Did you see that one of Agatha Christie’s books featured in a newspaper article for International Women’s Day earlier this month? The article, five books by women, for women, sums up The Man in the Brown Suit and its heroine Anne Beddingfield as follows:
Anne Beddingfeld, a self-mocking heroine, who is very aware of the conventions of gender and genre, impulsively buys a ticket to South Africa because the boat fare is the exact amount she has left in the world. She ends up taking down an international crime syndicate with aplomb and panache.
I love the article (it also features Mary Stewart!) and I think the above summary is pretty much perfect, it says everything that matters and it seduced me into re-reading the book. It must be over 10 years ago that I last read Anne Beddingfield’s adventures so while I was fairly sure I remembered who the villain was, I couldn’t remember any details, only that Anne is dazzling.
Published in 1924, The Man in the Brown Suit was Agatha Christie’s fourth novel and I think it sparkles with youth, playfulness and adventure. The events of 1926 (her mother dying, her first husband’s wish to divorce, her subsequent disappearance for over a week) changed Agatha Christie’s life and her writing and I’m not sure that anything she wrote afterwards was as carefree and light-hearted as this novel.
Anne Beddingfield, then, is a young woman, orphaned with £87 to her name but she is rich in adventurous spirit. Having witnessed the death of a man in circumstances which leave her with a sense of unease, she follows a clue on a dropped slip of paper, spending her money on a passage to Cape Town on board the Kilmorden Castle.

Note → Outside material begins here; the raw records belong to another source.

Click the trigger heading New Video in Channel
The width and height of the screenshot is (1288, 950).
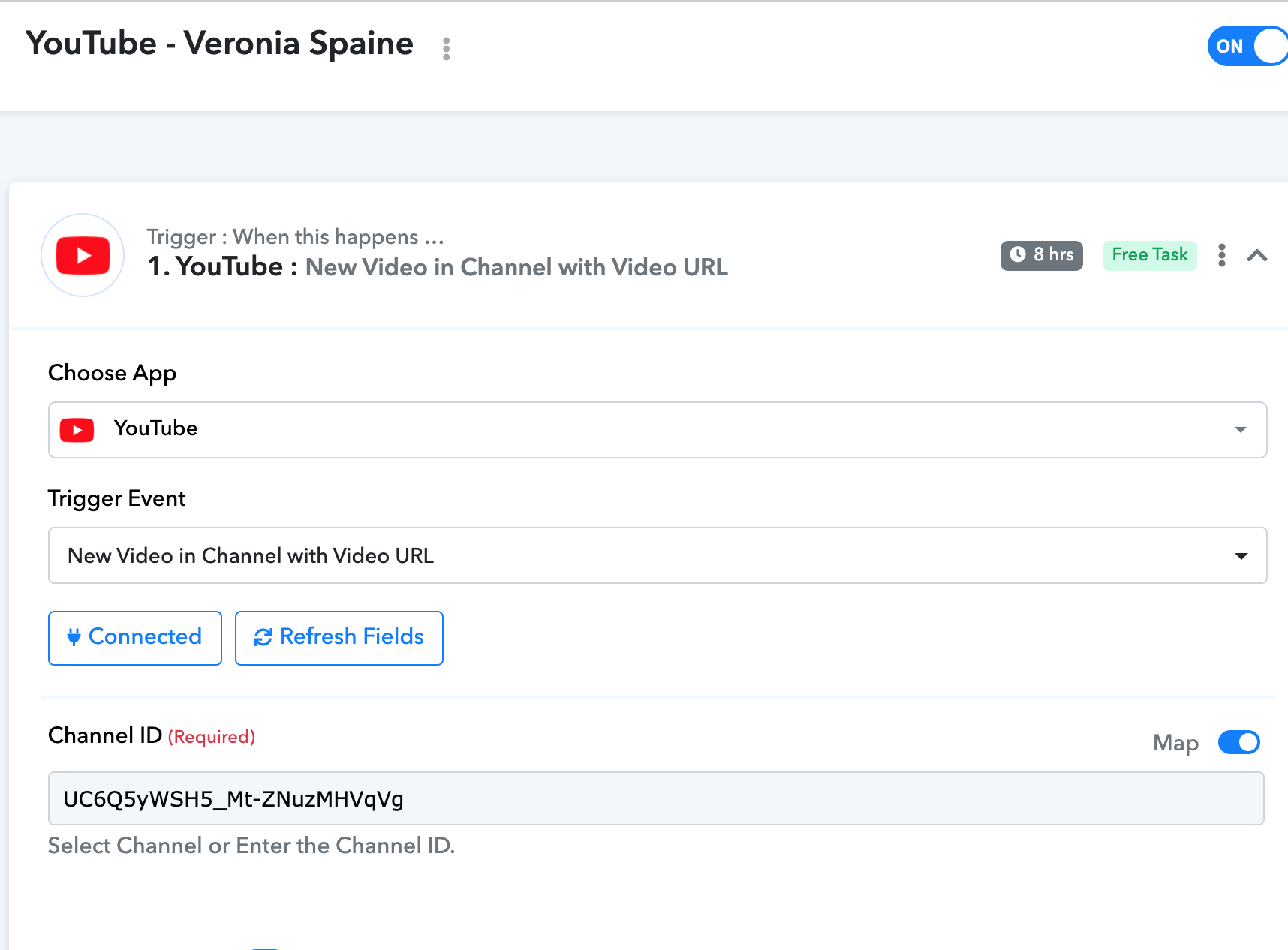516,267
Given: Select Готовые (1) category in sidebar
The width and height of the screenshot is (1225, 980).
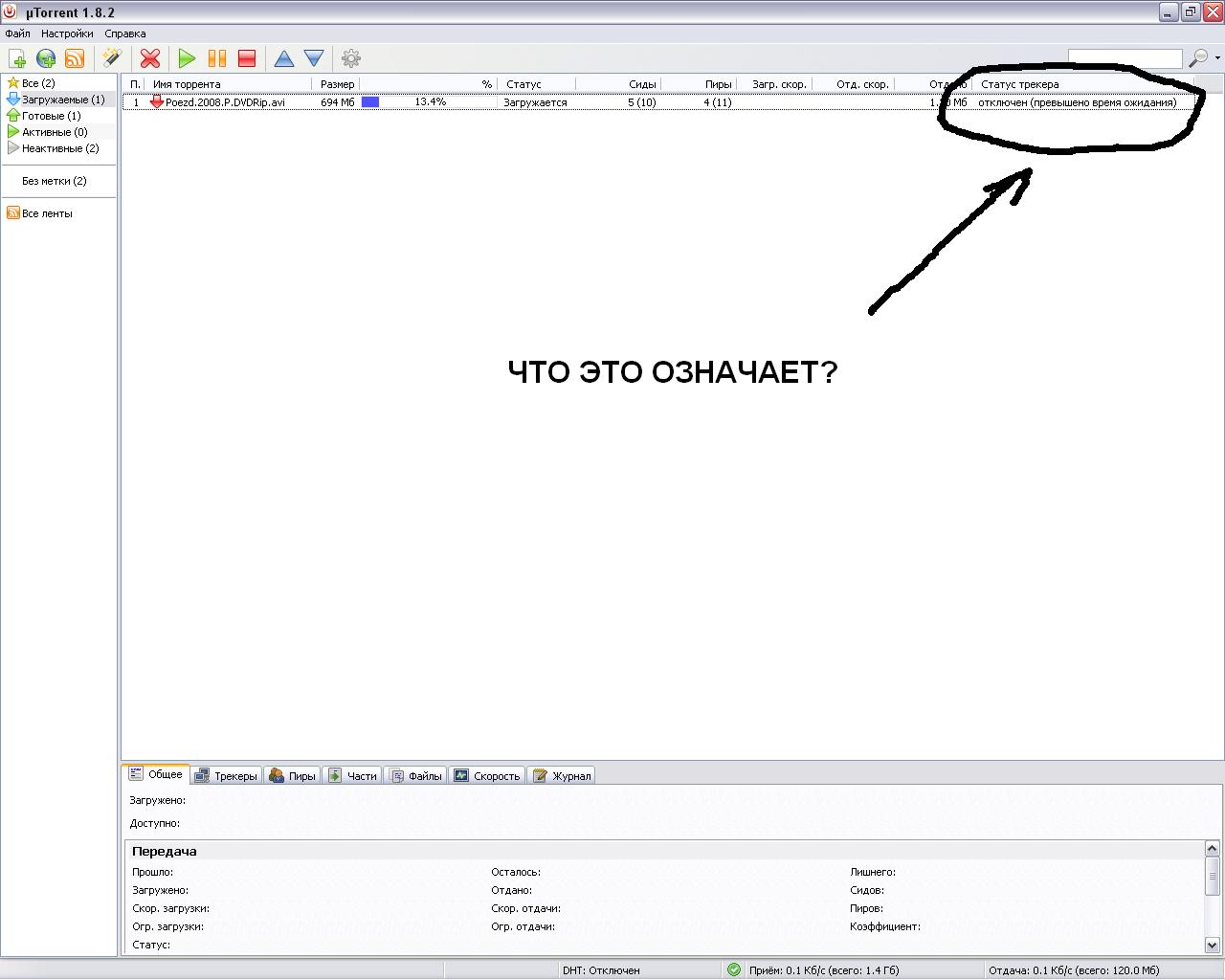Looking at the screenshot, I should pos(51,116).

Agatha Christie pokes fun at popular adventure and detective novel tropes throughout the novel. When the ship sets sail, Anne is cabin-bound with seasickness for three days:
It is most undignified for a heroine to be seasick. In books the more it rolls and tosses, the better she likes it. When everybody else is ill, she alone staggers along the deck, braving the elements and positively rejoicing in the storm. I regret to say that at the first roll the Kilmorden gave, I turned pale and hastened below.
I really enjoyed these playful elements to the story, and I also liked the humour in Christie’s juxtaposition of Anne’s narrative alongside that of a fellow passenger – the grumpy diary entries of Sir Eustace Pedler MP are amusing and cleverly written. Other passengers include Sir Eustace’s secretaries Guy Pagett and Harry Rayburn, Suzanne Blair, Rev Chichester, and Colonel Race: Anne suspects them all as criminals.
Through persistence, charm, luck and co-incidences aplenty, Anne solves the mysteries surrounding her. At the same time, she enchants passengers and readers alike as the book meanders along its own quirky path, giving Anne time to exclaim about the wonders of surfing (which Agatha Christie had taken up the previous year) and the beauties of Table Mountain and Victoria Falls in asides from the plot. There is death, danger and abduction as you would expect in an Agatha Christie, there is even violent attempted revolution in Johannesburg, but this novel is also a love story and to my mind all the better for it.
Verdict: I always enjoy Agatha Christie’s writing, Anne Beddingfield is a captivating heroine and I love The Man in the Brown Suit. 5 stars.